(Item-finding rows)
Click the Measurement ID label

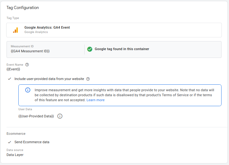tap(22, 46)
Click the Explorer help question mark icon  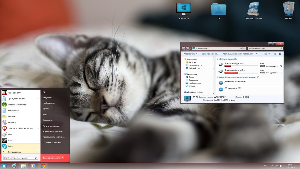click(x=280, y=54)
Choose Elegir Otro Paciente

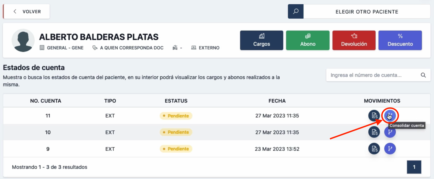pyautogui.click(x=367, y=12)
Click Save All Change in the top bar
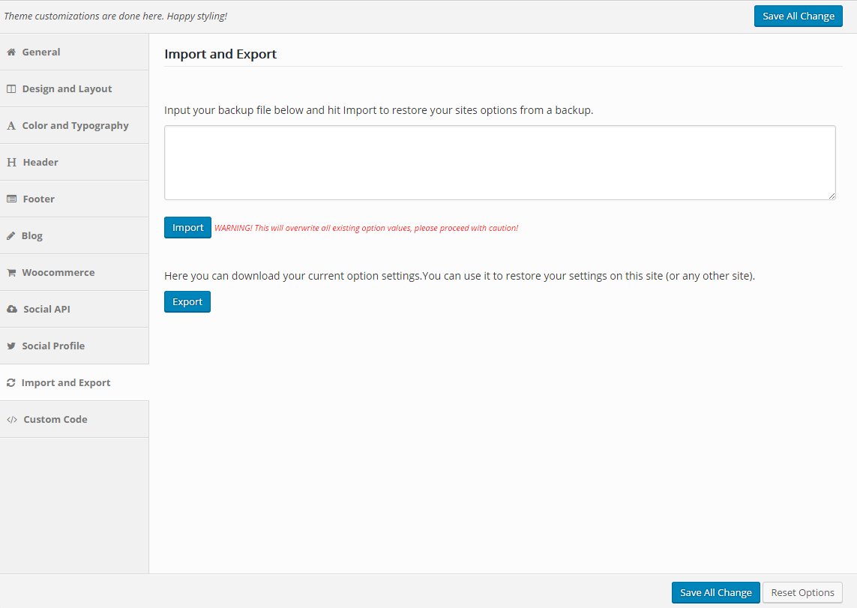This screenshot has height=608, width=857. pos(798,16)
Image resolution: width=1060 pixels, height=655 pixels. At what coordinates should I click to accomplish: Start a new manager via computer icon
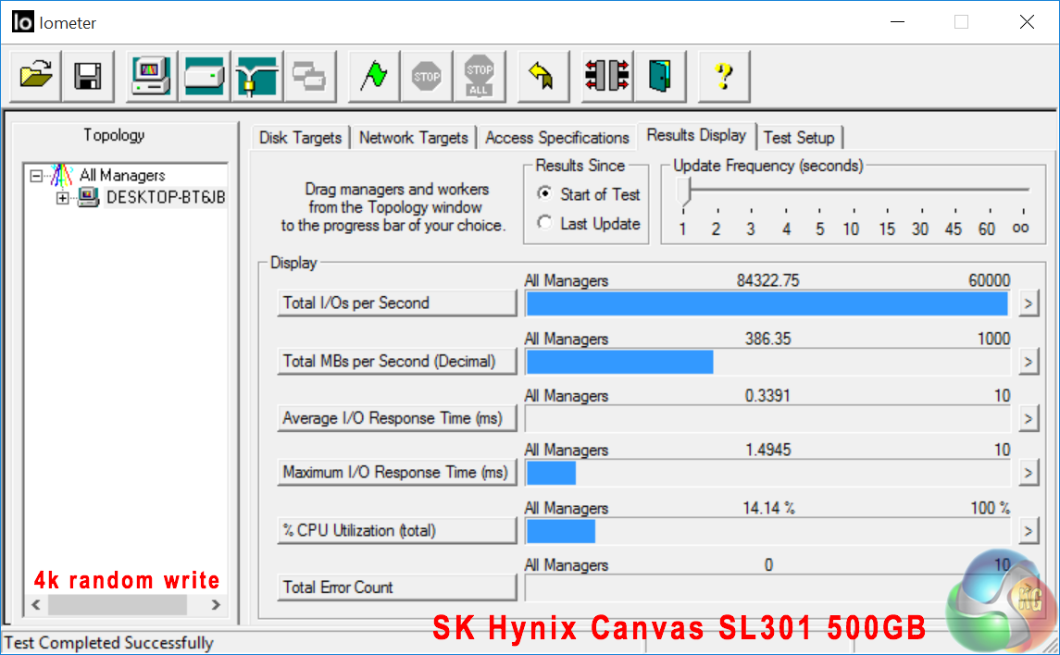click(151, 76)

- Your objective:
Copy out the rows word for word, beginning at the line that contains "Choose Elegir Otro Paciente" and continuing through the final row, with both ends included. Leave out the pictures.

- Exercise output:
Choose Elegir Otro Paciente

pyautogui.click(x=367, y=12)
Click Save All Change in the top bar
This screenshot has height=608, width=857. pos(798,16)
Image resolution: width=1060 pixels, height=655 pixels. At what coordinates should I click to accomplish: Start a new manager via computer icon
click(151, 76)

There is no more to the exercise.